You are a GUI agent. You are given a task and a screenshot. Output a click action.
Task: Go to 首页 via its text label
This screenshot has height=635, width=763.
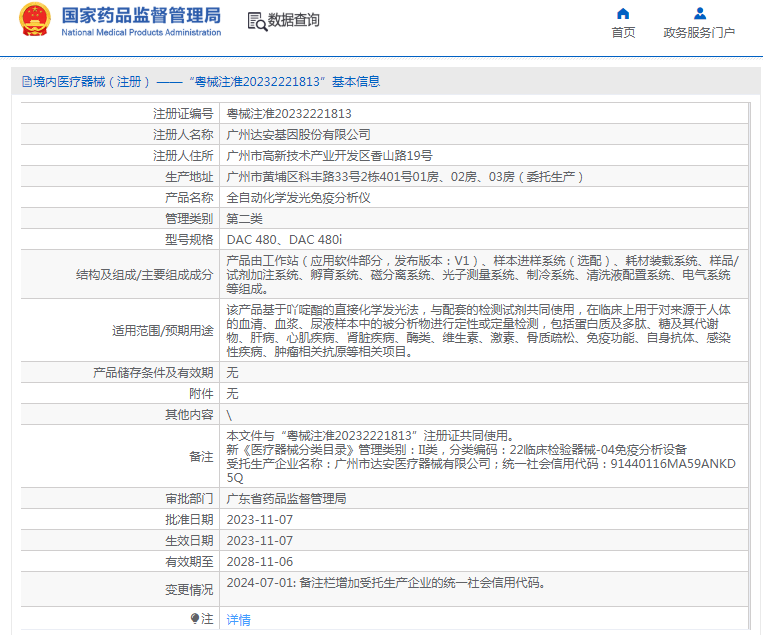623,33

---

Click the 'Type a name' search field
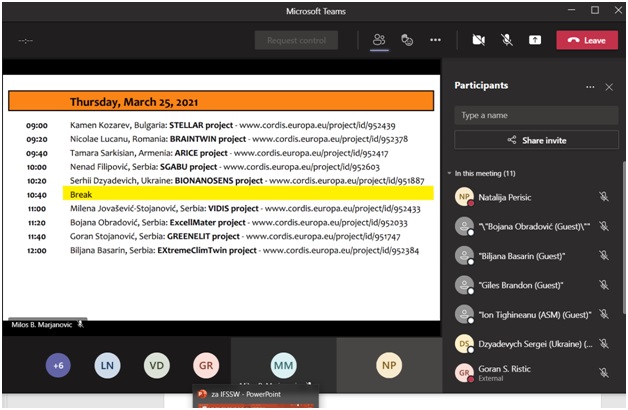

==

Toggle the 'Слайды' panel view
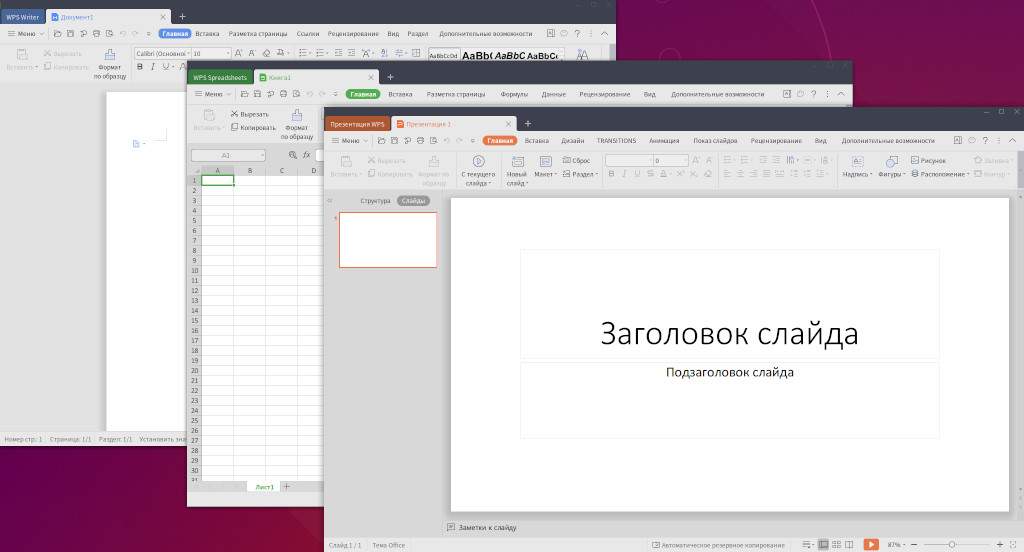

» Problem to solve: Gather every line of the material above that contains the string "screenshot", copying each one in full. Match case exactly.

» Answer to the task:
You are a GUI agent. You are given a task and a screenshot. Output a click action.
This screenshot has height=635, width=763.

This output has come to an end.